───── SELECTED EXCERPT ─────

23  The Kamyashtis or Kamya Ishtis are the minor sacrifices prescribed in the Taittiriya Brahmana (Chakravarti 1979). Kamya sacrifices are made primarily for the fulfilment of special wishes, like the success of a particular undertaking (Kittel 1872).
24  Each of the Vedas is broadly divided into four sections: the Samhitas, the Brahmanas, the Aranyakas and the Upanishads. The Vedas were studied by several rishis who went on to form their own schools and editions of the original text. These schools were known as shakhas (Mani 1975). One such shakha was the Taittirya, which was a recension of the Krishna (Black) Yajur Veda (Dalal 2014). According to legend, the Taittiriya shakha originates from Vyasa’s disciple Yajnavalkya. His guru, on being annoyed with Yajnavalkya, orders him to return all that he had taught him about the Vedas. Yajnavalkya is then said to have ‘vomited’ all that he had learnt. But such was the extent of his knowledge that the guru tells the lesser disciples to consume this ‘vomit’ like tittiris (sparrows) (Chinmayananda 2013). From this body of knowledge arose the Taittiriya shakha. This recension of the Yajur Veda is most popular in Southern India and the Konkan region.
25  Ralph T.B. Griffith quotes this same text from the Taittiriya Brahmana in The Vedas: With Illustrative Extracts. It is as follows: ‘A thick-legged cow to Indra; a barren cow to Vishnu and Varuna; a black cow to Pushan; a cow that has brought forth only once to Vayu; a cow having two colours to Mitra and Varuna; a red cow to Rudra; a white barren cow to Surya, &c’ ([1892] 2003, 56).
26  Griffith, whom Ambedkar often consults, also refers to the Panchasaradiya-seva in his work ([1892] 2003). Rather than the immolation of five-year-old humpless, dwarf bulls, he claims that it is young cows that are sacrificed. The Brahmana says about the ritual: ‘Whoever wishes to be great, let him worship through the Panchasaradiya. Thereby, verily, he will be great.’ Pratapacandra Ghosa (1871) notes that the Panchasaradiya is an autumnal rite, as one can glean from the ‘-sarad-’ that occurs in the term.
27  Such a verse reference number is not found in Patrick Olivelle’s translation of the Apastamba Dharma Sutra. However, the following quote can be found: (1.17.24) ‘It is permitted to eat the meat of milch cows and oxen. A text of the Vajasaneyins states: “The meat of oxen is fit for sacrifice”’ (Olivelle 1999, 28). Elsewhere in the text, the following is said with regard to sacrificial offerings: (2.16.24–28) ‘When the food is made greasy, however, the gratification it gives the ancestors is more ample and lasts longer, as also when one gives righteously (dharma) acquired wealth to a worthy person. With cow’s meat their gratification lasts for a year, and even longer than that with buffalo meat. This rule makes clear that the meat of domestic and wild animals is fit to be offered’ (60). See also p. 175 note 40.
28  The oldest usage of the word ‘Madhuparka’ is found in the Jaiminiya Upanisad-Brahmana (Jha 2009), and references to it are also found in the Satapatha and Aitareya Brahmana (Chakravarti 1979). The popular ceremony, employed for welcoming guests, is both a Srauta ritual (performed by someone versed in the srutis) and a Grihya (domestic) ritual. It is also part of Soma sacrifices (Valhe 2015).

─────

- _TASK REQUIREMENTS_
[A] Please restate the paragraph in the notes on Vedic rites that begins "Each of the Vedas is broadly divided" as a short bulleted list that keeps its main facts.
[B] Carry the notes on Vedic rites forward from their last sentence, keeping the same style.
The data after this point are not needed.

───── COLLECTED DATA ─────

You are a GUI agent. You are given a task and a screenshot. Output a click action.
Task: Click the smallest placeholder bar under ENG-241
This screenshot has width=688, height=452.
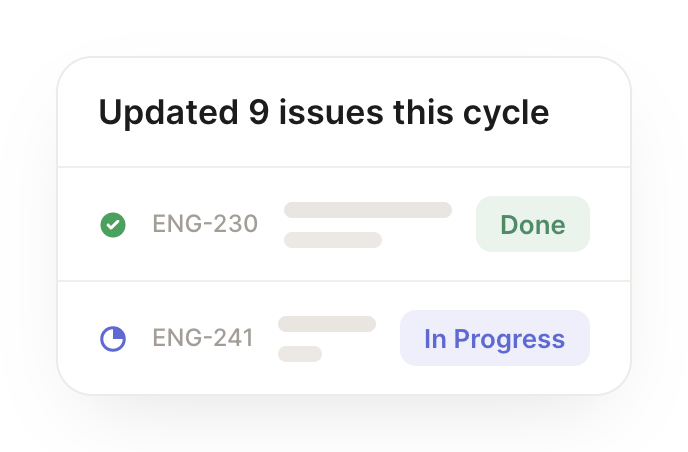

─────

- _TASK RESPONSES_
[A]
- Each Veda has four sections: the Samhitas, the Brahmanas, the Aranyakas and the Upanishads.
- Rishis who studied the Vedas formed their own schools and editions of the text, known as shakhas.
- The Taittiriya shakha is a recension of the Krishna (Black) Yajur Veda.
- By legend, it originates from Vyasa's disciple Yajnavalkya. His annoyed guru ordered him to return all he had been taught about the Vedas, so he "vomited" his learning. The guru then told the lesser disciples to consume it like tittiris (sparrows), and the shakha arose from this body of knowledge.
- This recension is most popular in Southern India and the Konkan region.

[B]
29  The Grihya Sutras are manuals that prescribe domestic behaviour, religious ceremonies and rituals. Among other things, these texts outline daily sacred-fire rites and the life-cycles rites (Samskaras). The samskaras encompass all stages of a person’s life: from offerings to be made at the time of birth, to the memorials to be made after death. These domestic rituals, though they have evolved with time, continue to be performed by a majority of caste Hindus.
30  According to D.N. Jha (2009, 33–4): ‘The killing of the kine to honour guests seems to have been prevalent from earlier times. The Rig Veda (X.68.3) mentions the word atithinir, which has been interpreted as ‘cows fit for guests’ and refers to at least one Vedic hero, Atithigva, meaning literally ‘slaying cows for guests’. The cow was also killed on festive occasions like marriage. A Rig Vedic passage, for instance X.85 discussed earlier on p. 164–5 note 6, refers to the slaughter of a cow on the occasion of marriage and, later, in the Aitareya Brahmana, we are told, that ‘Just as in the world when a human king has come, or another deserving person, they slay an ox or a cow that miscarries; so for him [Soma] they slay in that they kindle the fire, for Agni is the victim of the gods’ (Keith 1920, 118).’
31  The Asv.gr. is the Asvalayana Grihya Sutra. There is debate whether the sutra should be attributed to the writer Asvalayana or his teacher Saunaka. The ingredients of the Madhuparka are mentioned in 24.5–6: ‘He pours honey into curds,/ Or butter, if he can get no honey’ (Oldenberg 1886, 82).
32  The reference to the Madhuparka in the Apastamba Grihya Sutra is spread across 13.10–12: ‘(The host) pours together curds and honey in a brass vessel, covers it with a larger (brass cover), takes hold of it with two bunches of grass, and announces (to the guest), “The honey-mixture!”/ Some take three substances, (those stated before) and ghee./ Some take five, (the three stated before), and grains, and flour’ (Oldenberg 1886, 270).
33  The Paraskara Grihya Sutra is an appendix of Katyayana’s Srauta-sutra and forms a part of the White Yajur Veda. The Kandika thirteen Ambedkar mentions above does not speak about the Madhuparka; however, at 10.5, the following is given: ‘Let them announce three times (to the guest) separately (each of the following things which are brought to him): a bed (of grass to sit down on), water for washing the feet, the Argha water, water for sipping, and the Madhuparka (i.e. a mixture of ghee, curds, and honey)’ (Oldenberg 1886, 214).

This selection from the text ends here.